Die Nacht ist für Elīna Garanča seit jeher eine besondere Zeit im Tageslauf, reich an ambivalenten Empfindungen, Farbtönen und Schattierungen. »Für viele Menschen ist die Nacht eine Zeit voller Angst und Unsicherheit. Man ist einsam in der Nacht und mit sich selbst konfrontiert«, sagt sie. Gleichzeitig könne die Nacht auch Frieden bringen. »Die Welt kommt zur Ruhe und schläft ein und auch wir Menschen können zur Ruhe kommen.« Auf Garančas neuem Album When Night Falls …, das am 15. März 2024 pünktlich zum World Sleep Day erscheint, wird diese Zeit vom Anbruch der Dunkelheit bis tief in die Nacht in unterschiedlichen Nuancen erfahrbar, im großformatigen Orchesterlied ebenso wie im solistisch dargebotenen Wiegenlied. Dabei ist es der Sängerin ein Anliegen, mit den ausgewählten Stücken ein Gefühl zu vermitteln »für jene Zeit am Tag, in der man sich von der Welt zurückzieht, nach Hause kommt, die Tür zumacht und sich in einem geschützten Rahmen ganz dem eigenen, privaten Leben widmet.«
Diesem Gedanken folgt auch die musikalische Dramaturgie des Albums. Sie führt die Hörer und Hörerinnen vom farbenreichen, belebten Treiben der Dämmerung hinein in die Intimität und Stille der Nacht. So stehen zu Beginn großformatige Orchesterlieder auf dem Programm, darunter das Wiegenlied (»Träume, träume, du mein süßes Leben«) von Richard Strauss und das spanische Stück Asturiana des Komponisten Manuel de Falla, Garanča wird hier vom Orquesta Filarmónica de Gran Canaria unter Leitung von Karel Mark Chichon begleitet. In Engelbert Humperdincks Abendsegen aus Hänsel und Gretel ist der Mezzosopranistin das für sie »faszinierende Experiment« gelungen, im Overdub beide Stimmen einzusingen.
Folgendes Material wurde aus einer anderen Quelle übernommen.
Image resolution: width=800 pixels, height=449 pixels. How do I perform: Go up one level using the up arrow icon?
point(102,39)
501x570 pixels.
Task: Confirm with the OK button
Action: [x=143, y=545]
Kammermusikalischer geht es in verschiedenen Abend- und Nachtliedern zu, darunter zwei Stücke von Luciano Berio mit dem Berlin Music Ensemble, Brahms’ Wiegenlied (»Guten Abend, gut’ Nacht«) mit Special Guest Albrecht Mayer sowie Franz Schuberts Nacht und Träume mit Malcolm Martineau.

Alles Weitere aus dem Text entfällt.